Some while ago I sold my road bike because it really didn't fit me and left me in pain when I rode it because I was reaching too far.
Now I've been road bike less for a while now and it does bug me as though I love my mountain bike there are things that a road bike does so much better such as climbing hills on roads and going really fast.
I was lamenting this to a coworker and another coworker said that he was selling a road bike that belonged to his daughter who he just lost from breast cancer. Pause. Really? Turns out that we are of similar height.
So he brought it in and even though it's not the smallest size available for women, it's smaller than the one I sold. After I rode it and measured it a bunch and agonized about it with Terri, I decided to buy it.

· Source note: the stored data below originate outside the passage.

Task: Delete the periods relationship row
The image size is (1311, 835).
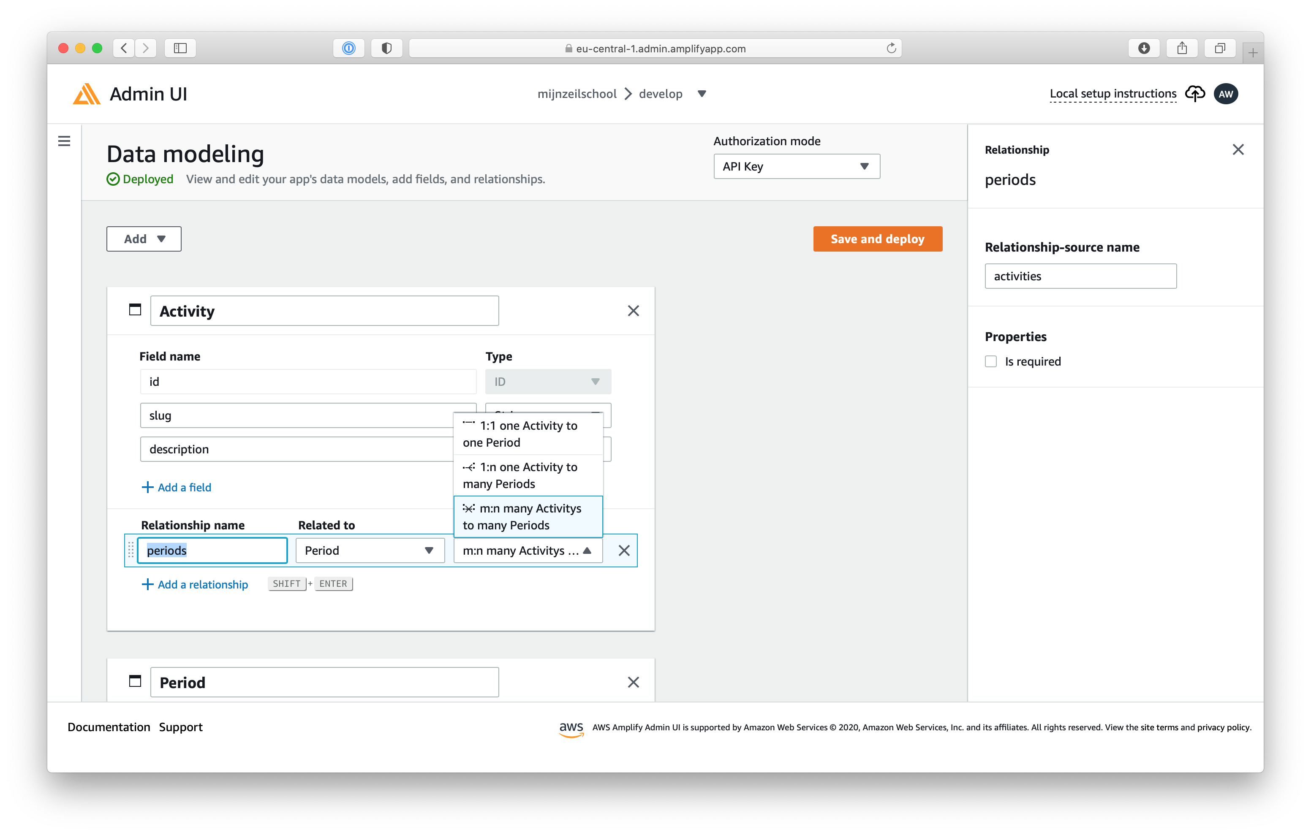Action: point(624,550)
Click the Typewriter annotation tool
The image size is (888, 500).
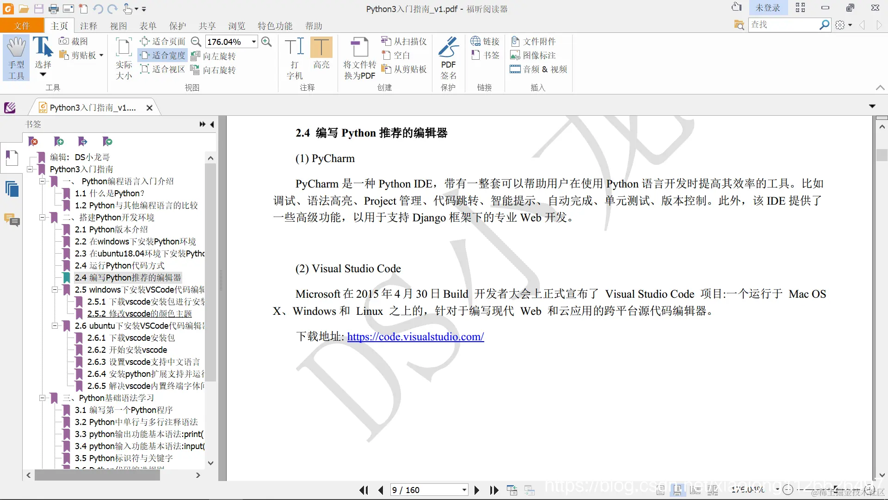294,58
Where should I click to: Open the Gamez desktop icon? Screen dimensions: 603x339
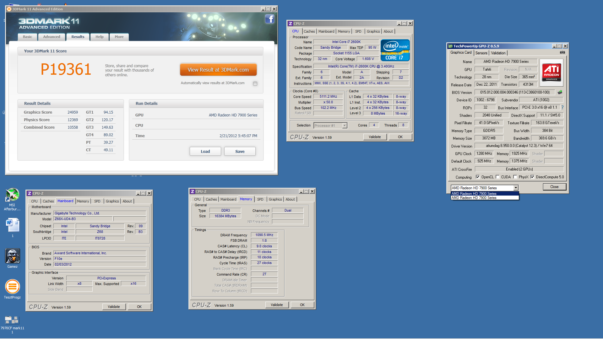coord(12,256)
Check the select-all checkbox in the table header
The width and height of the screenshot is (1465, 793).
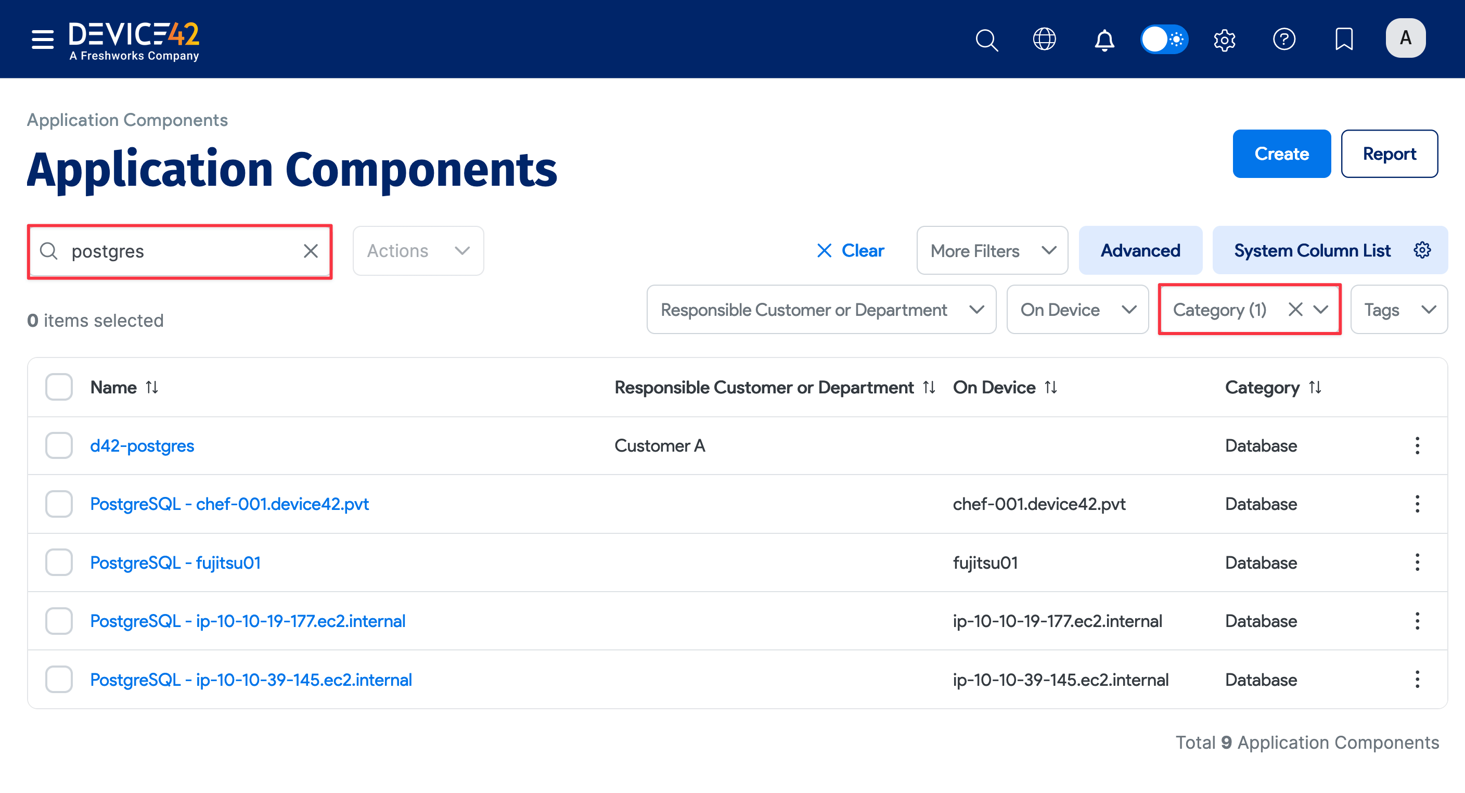coord(59,387)
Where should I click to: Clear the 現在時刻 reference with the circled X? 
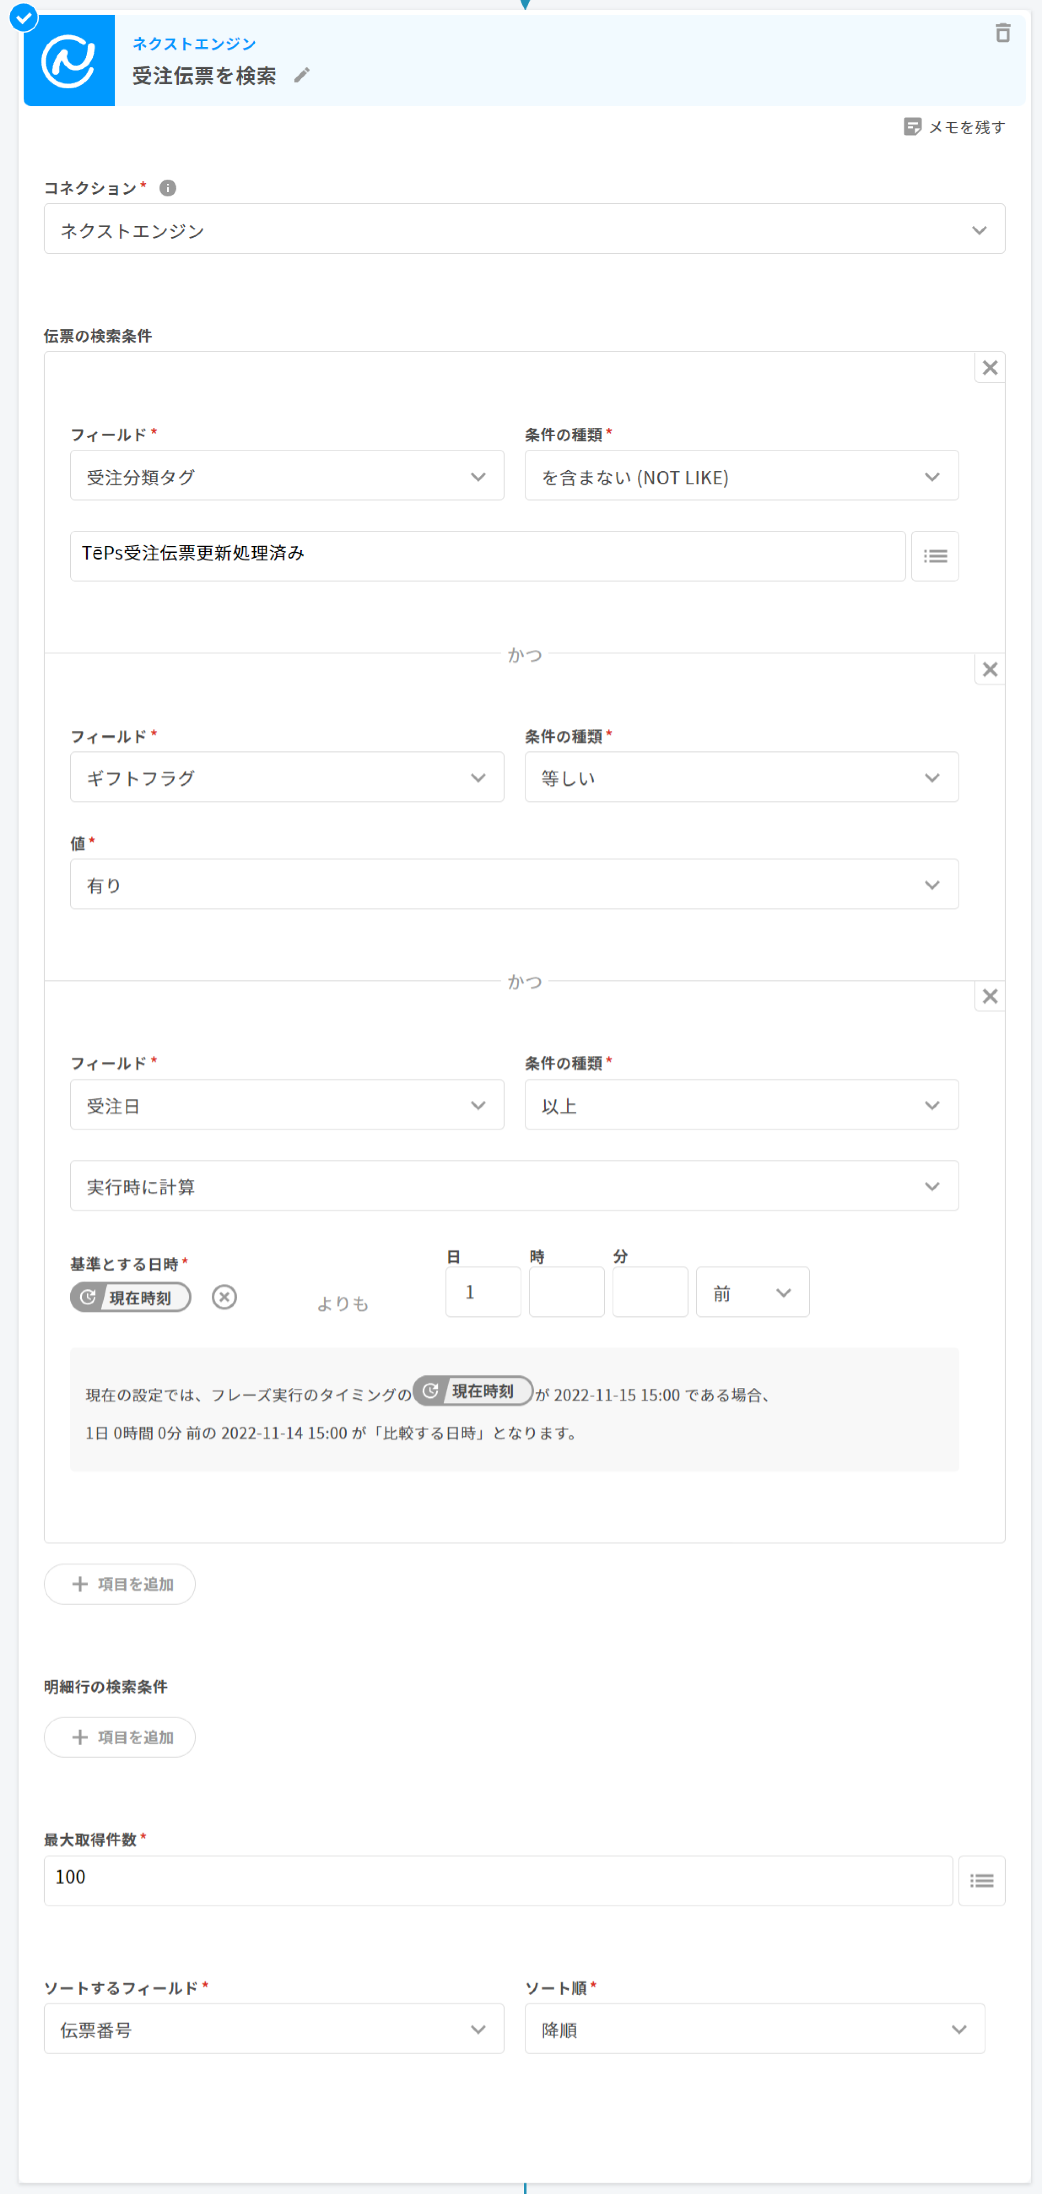point(224,1296)
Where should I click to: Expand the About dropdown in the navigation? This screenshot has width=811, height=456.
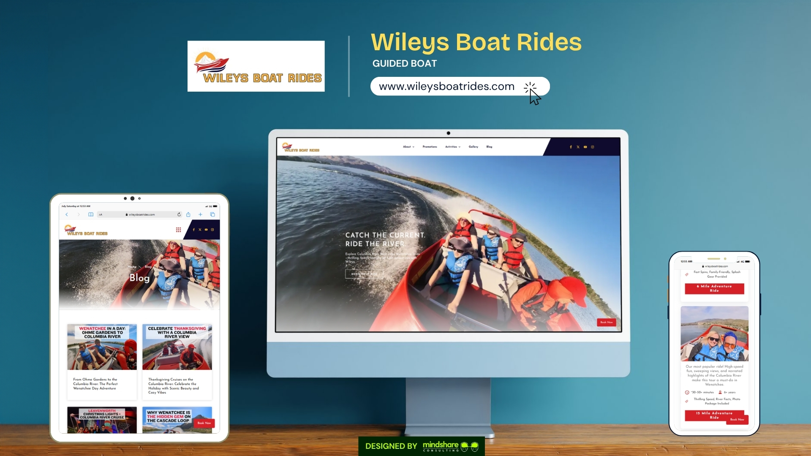pyautogui.click(x=407, y=147)
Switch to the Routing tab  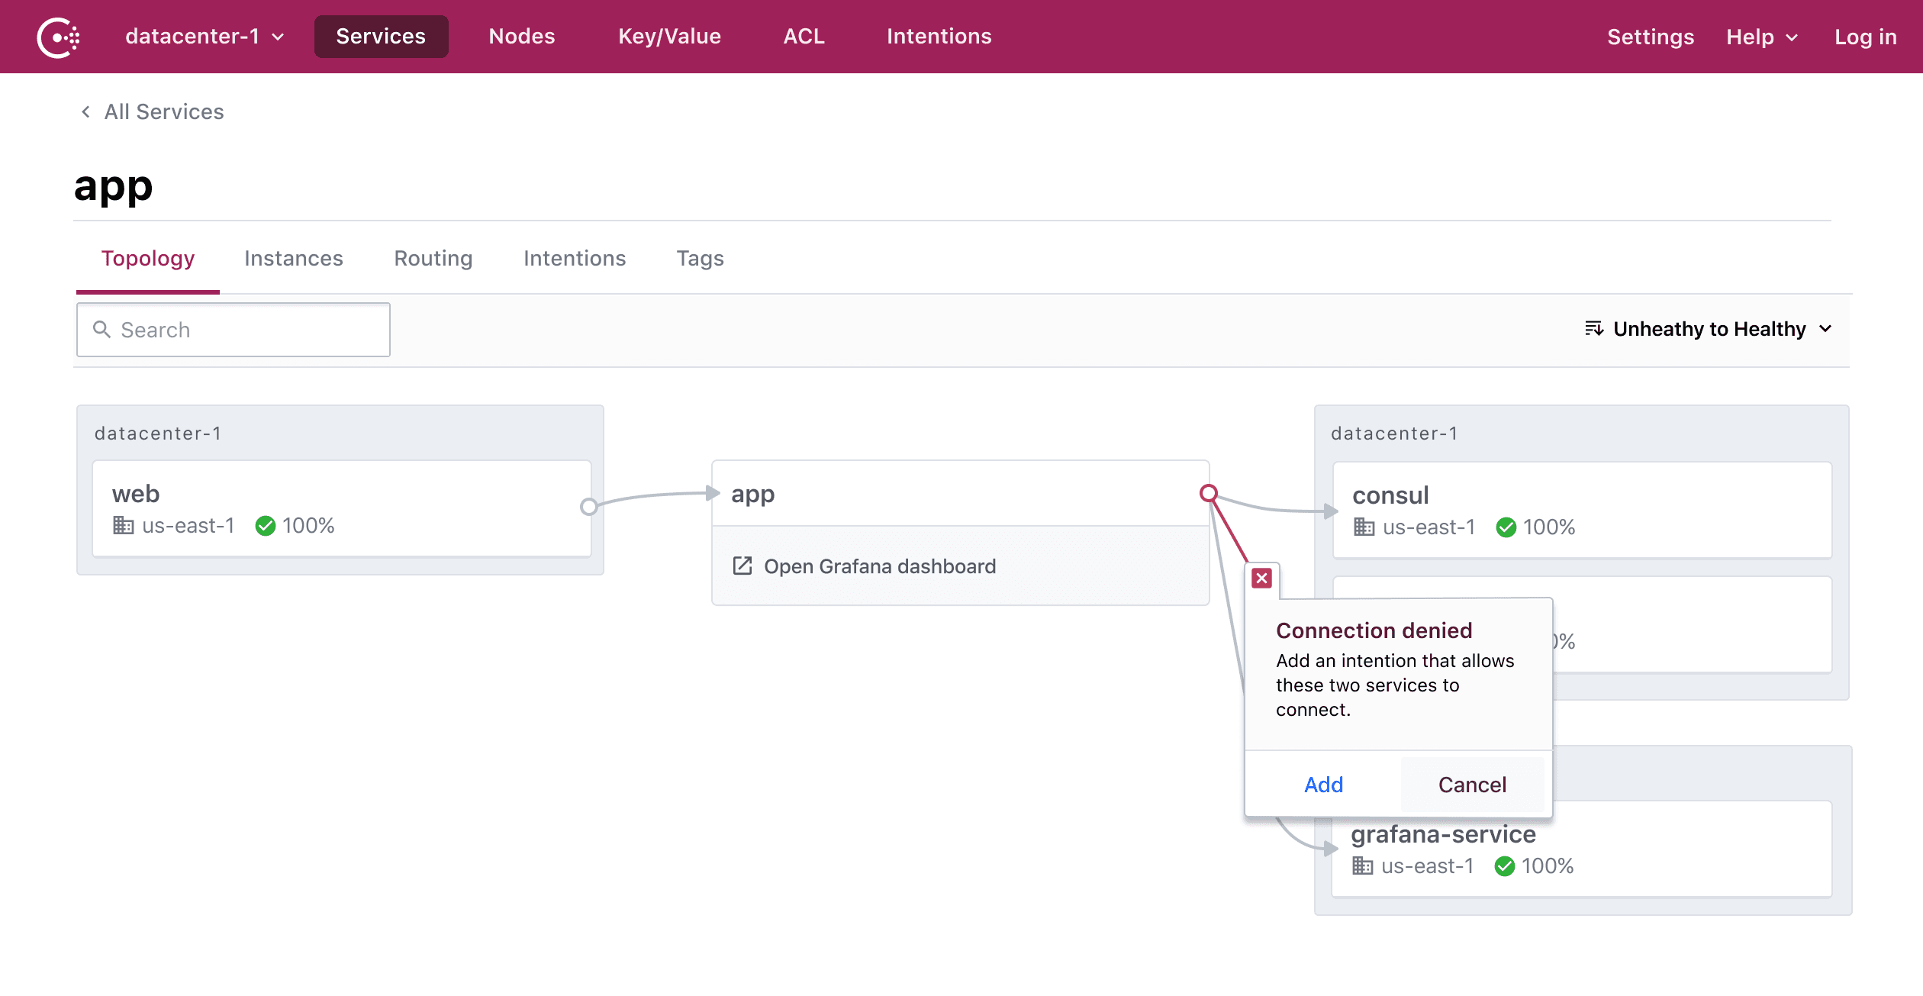[x=433, y=259]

The oddest thing for me is that this bike used to belong to a woman who was younger than me, and who is gone. I feel as if I'm riding a ghost's bike. A very recent ghost. It's a weird feeling. I sometimes think I feel her old presence, but I could be imaging it too.
I have quite a bit of emotion tied up in bikes as it is and I'm trying to reassure myself that if this one doesn't work out that it's not a big deal and I can always get the 43cm frame instead. This one is a 47cm. The 43 is a sloping top tube, but has an "effective top tube length" that is an inch shorter.
The other thing is that buying a used bike is way cheaper than the 4 figure price that new bikes cost, so in once sense this is buying me time and giving me a chance to figure out if I love it enough to make time for it.
Bike riding used to be tied up with pain and frustration and feelings of failure for me as bikes didn't fit women very well in the 80's and I and a ton of other women were reaching too far, and leaning too far forward and hence getting pain in the crotch area. I was also getting hand/wrist pain because my tendinitis wasn't being properly treated as I was still thinking that I needed to work through the pain. Nope. The solution to Tendinitis is rest, ice, anti-inflamatories, and more rest. And then gradual reintroduction to the activity - and for heaven's sake stop feeling like a failure.
So while I'm worried about this new-to-me bike I'm telling myself that this really isn't a big deal and I should just enjoy it.